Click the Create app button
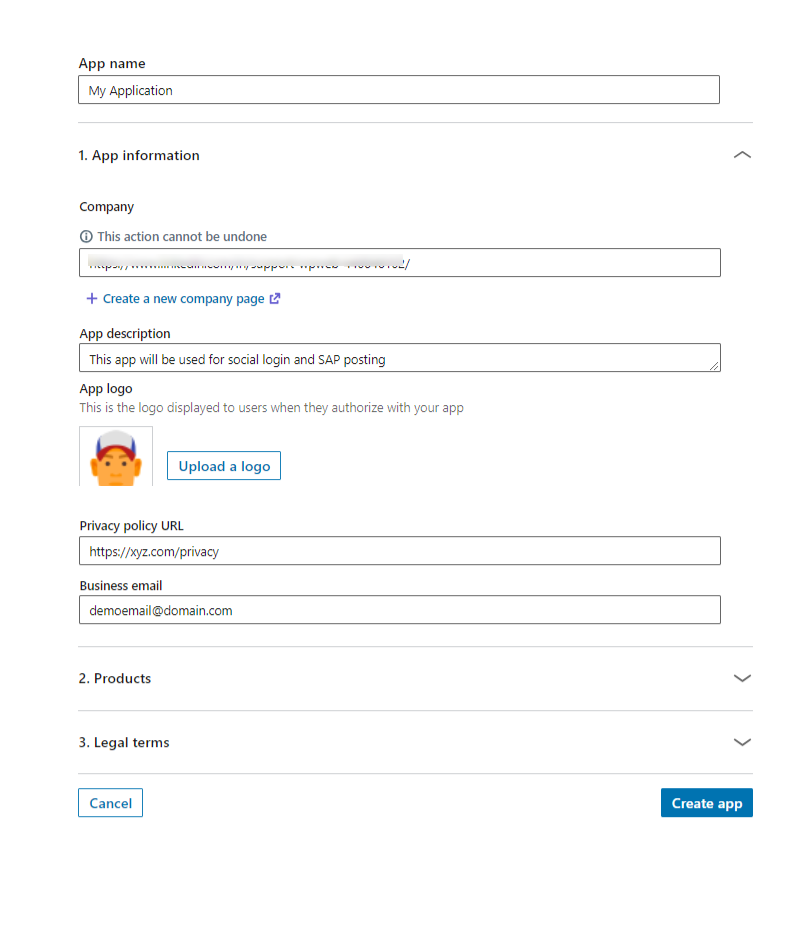Screen dimensions: 793x940 coord(706,802)
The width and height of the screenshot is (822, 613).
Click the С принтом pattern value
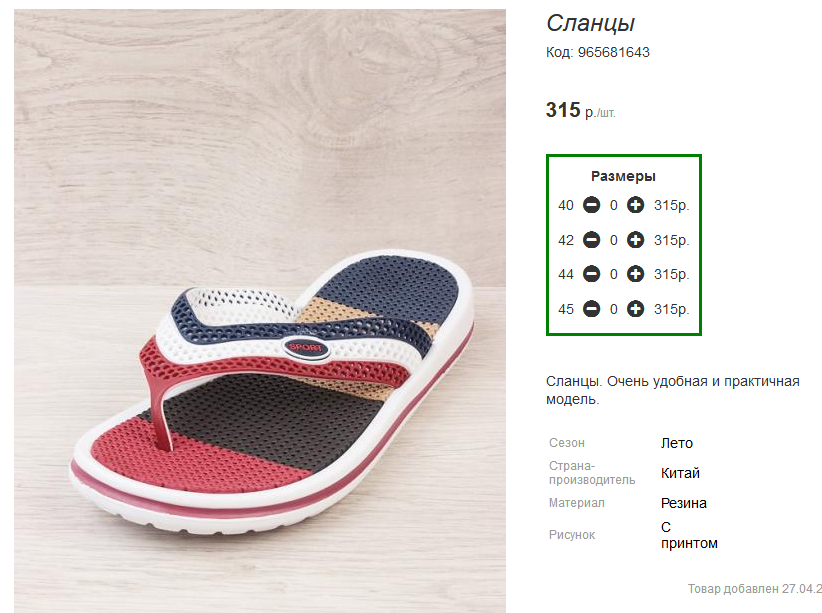coord(689,535)
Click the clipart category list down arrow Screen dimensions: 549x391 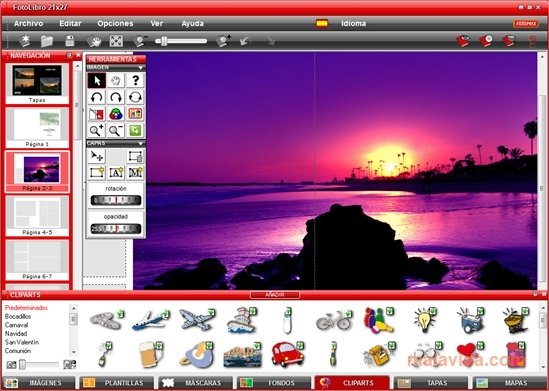click(x=74, y=352)
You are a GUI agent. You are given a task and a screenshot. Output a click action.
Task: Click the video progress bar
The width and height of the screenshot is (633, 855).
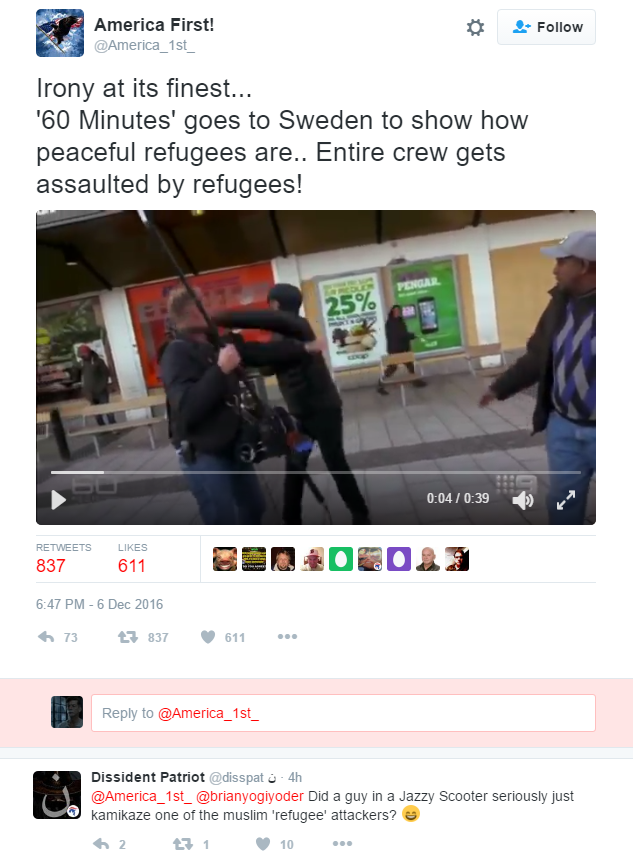tap(316, 472)

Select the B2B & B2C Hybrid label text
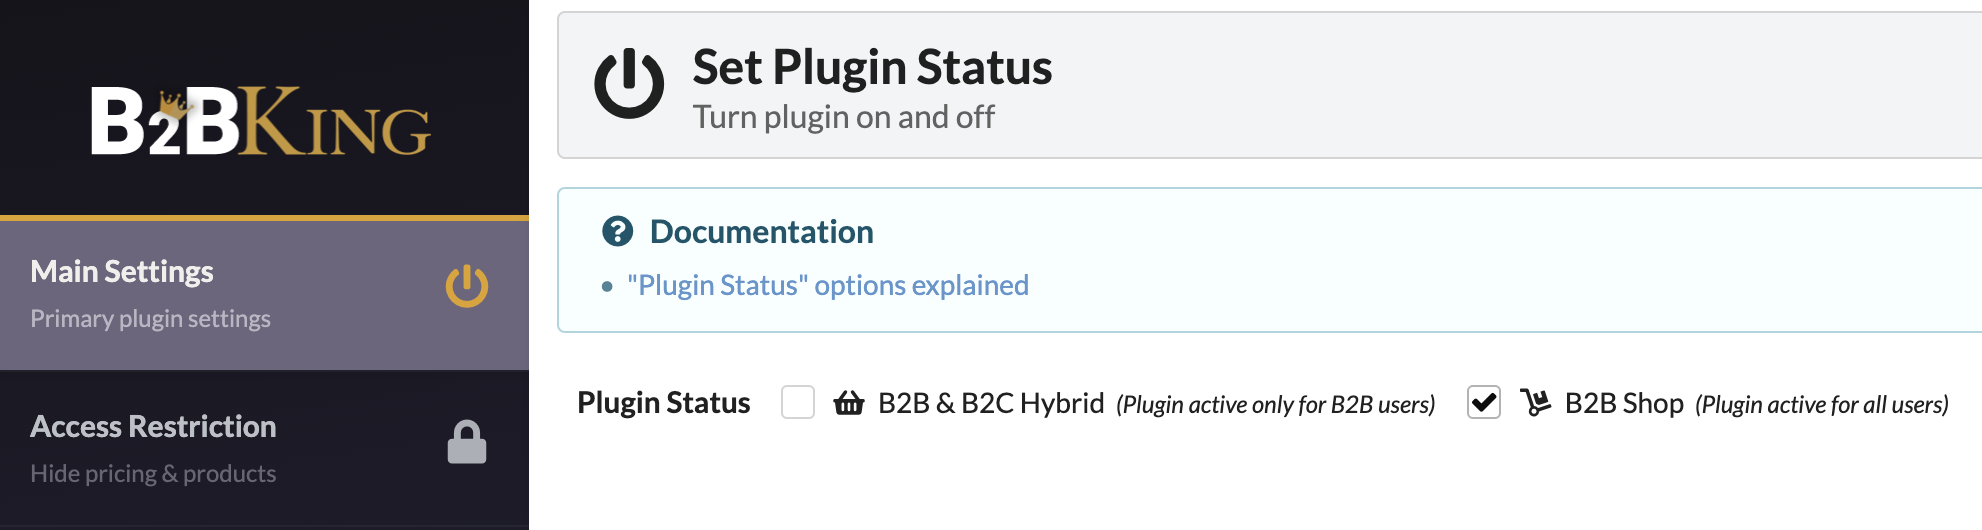pyautogui.click(x=991, y=403)

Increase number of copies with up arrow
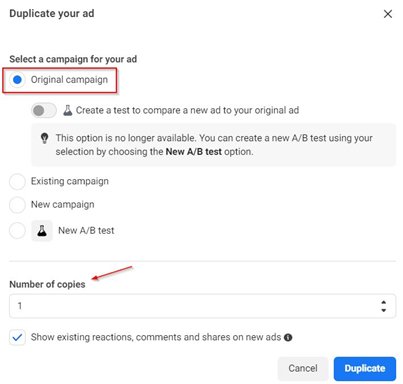point(384,302)
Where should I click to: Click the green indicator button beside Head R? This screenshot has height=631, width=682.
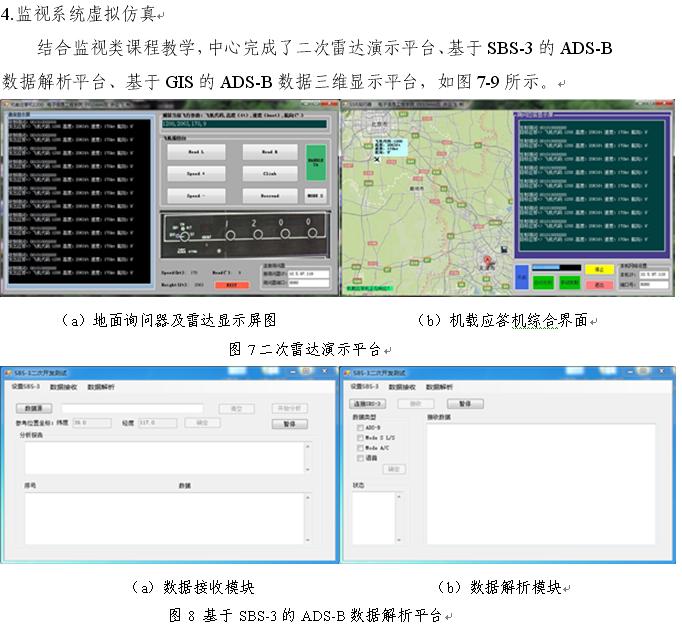click(x=316, y=160)
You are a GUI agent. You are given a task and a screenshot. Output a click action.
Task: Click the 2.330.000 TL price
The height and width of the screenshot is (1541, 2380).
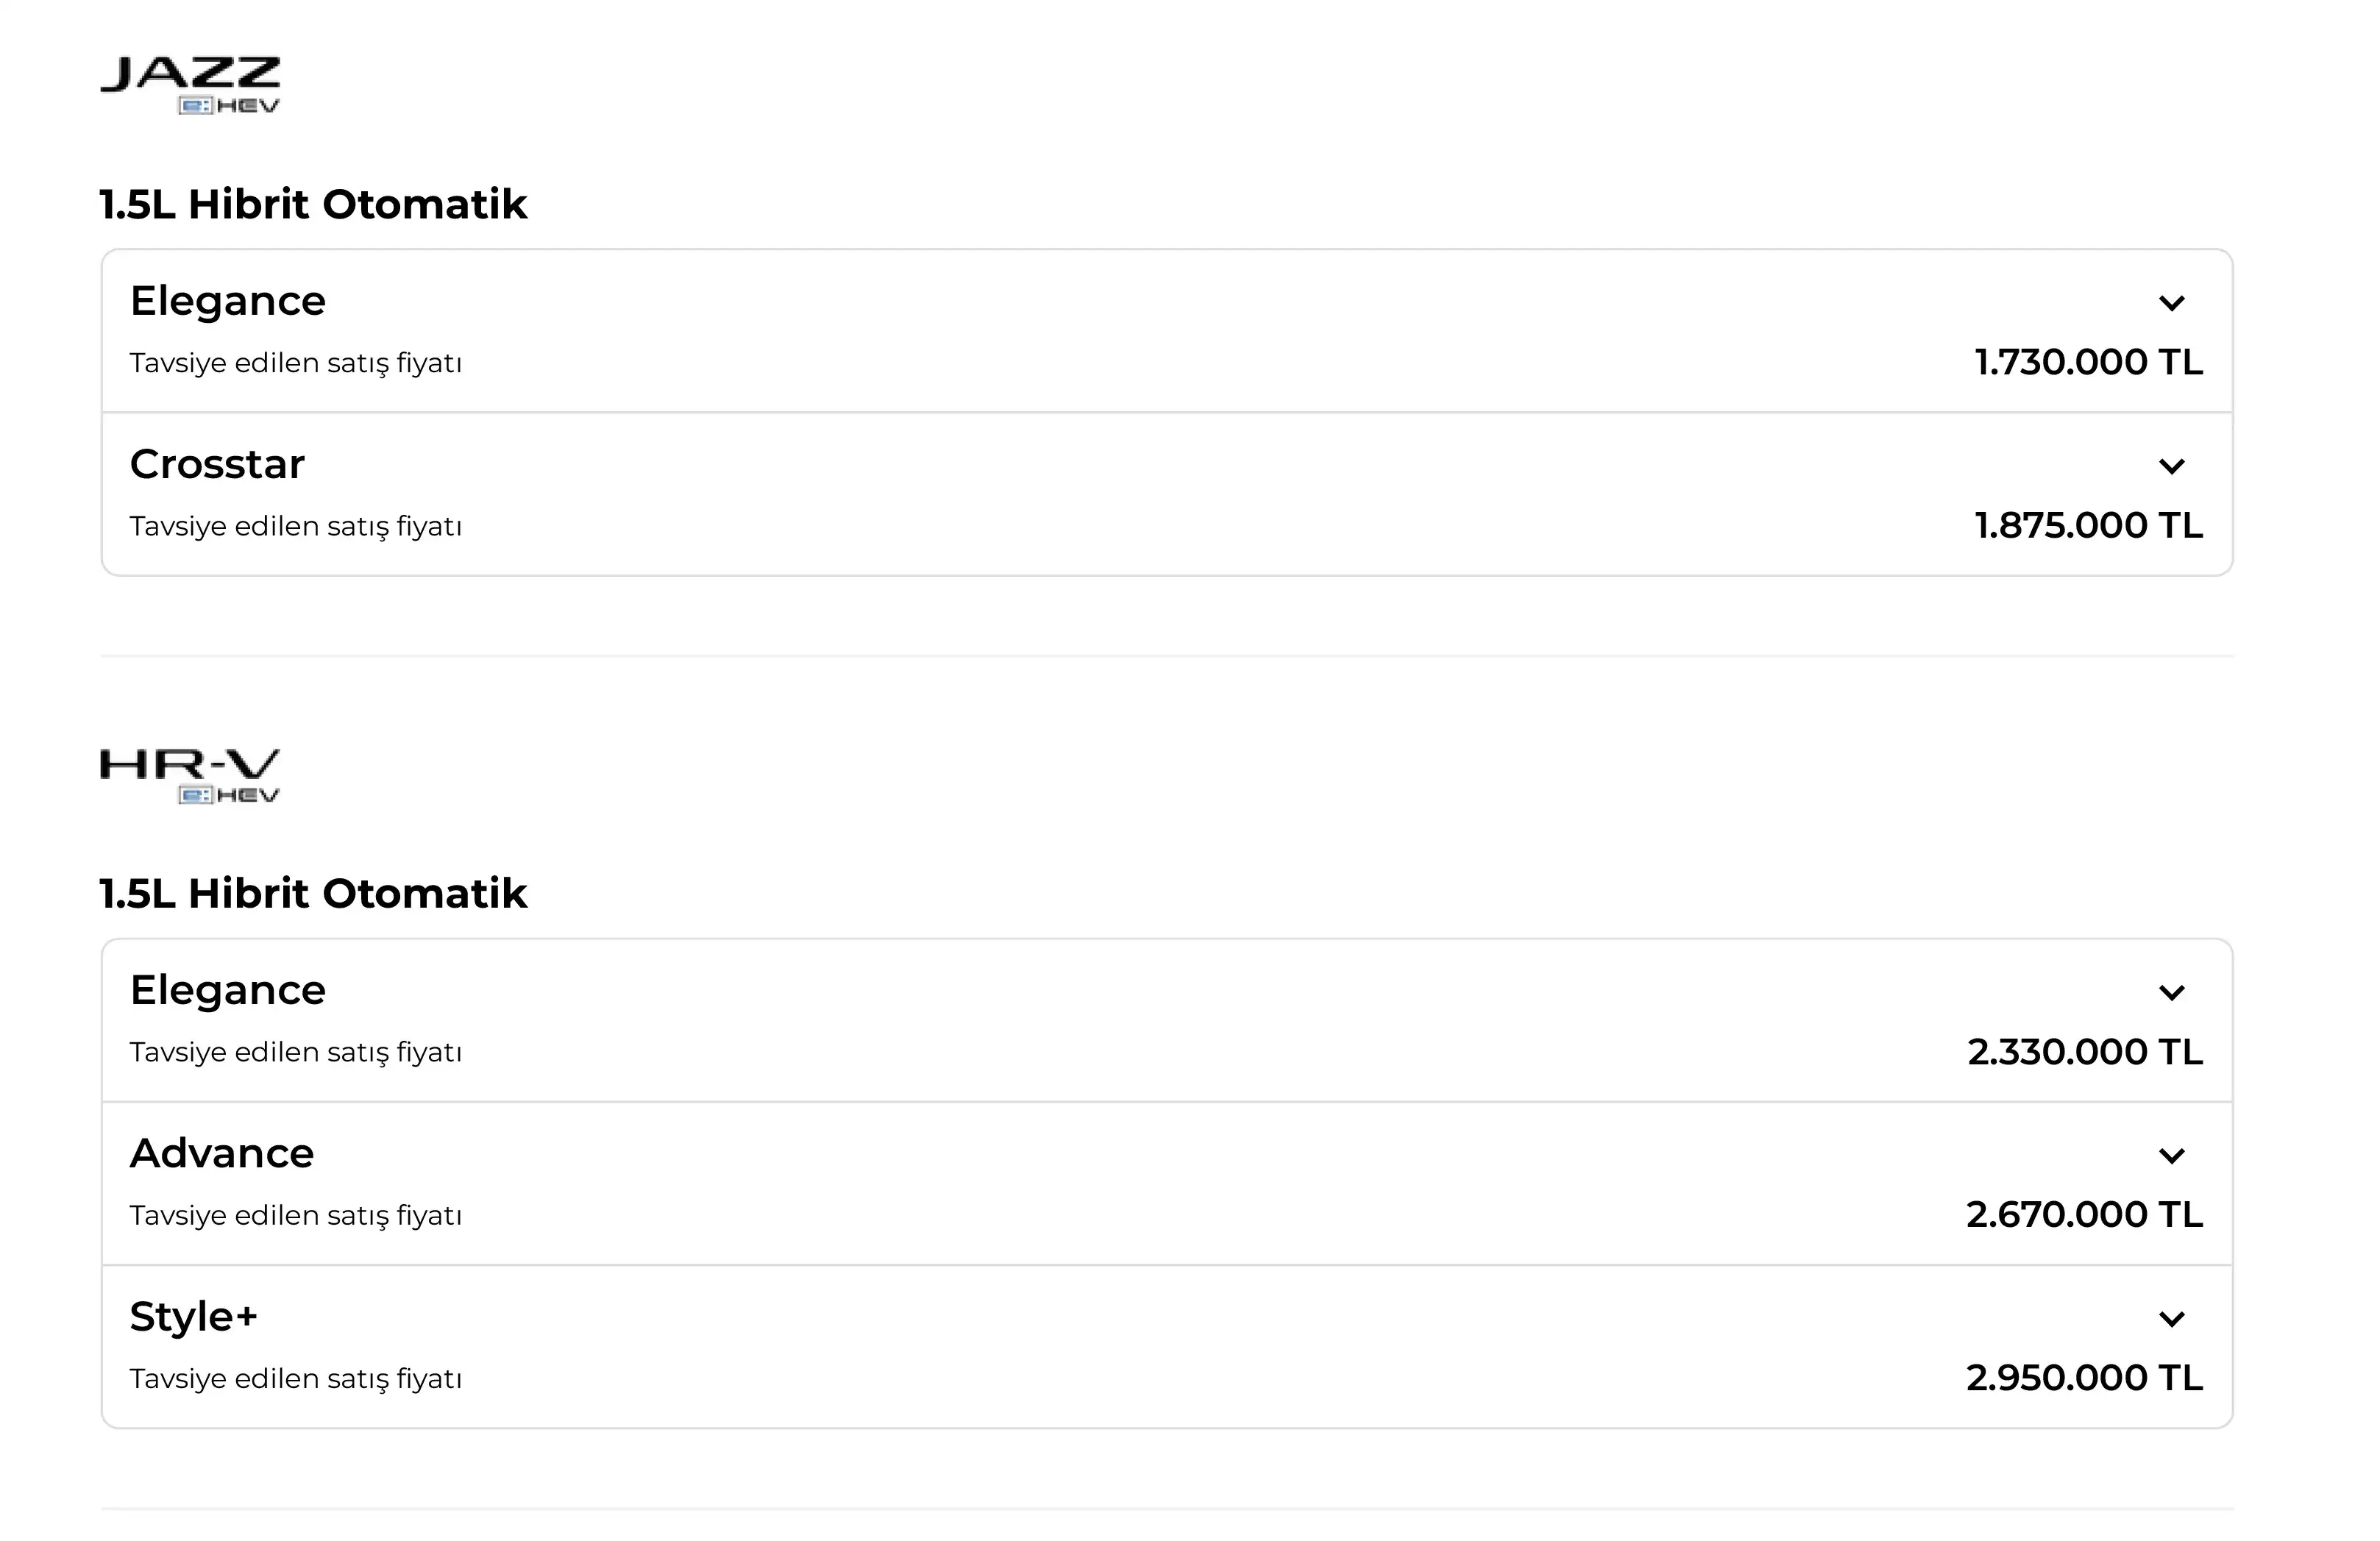tap(2085, 1052)
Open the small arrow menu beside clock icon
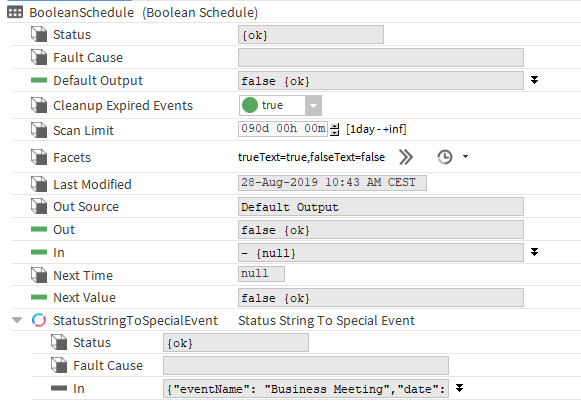 [x=465, y=157]
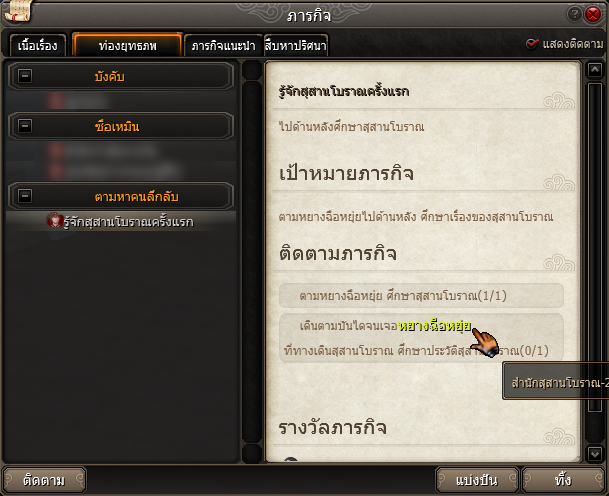Collapse the ชื่อเหมิน quest category

click(x=25, y=125)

**What is being asked**. Retyping is limited to the line with "Increase number of copies with up arrow" and the lines after it in the material above; give them exactly and leave out the pictures.

**Written solution**.
Increase number of copies with up arrow
point(384,302)
Where should I click to: Click the green indicator button beside Head R? This screenshot has height=631, width=682.
click(x=316, y=160)
You are a GUI agent. You are given a task and a screenshot. Output a click action.
Task: Click the 2.330.000 TL price
The height and width of the screenshot is (1541, 2380).
tap(2085, 1052)
Open the small arrow menu beside clock icon
 [x=465, y=157]
Collapse the ชื่อเหมิน quest category

click(x=25, y=125)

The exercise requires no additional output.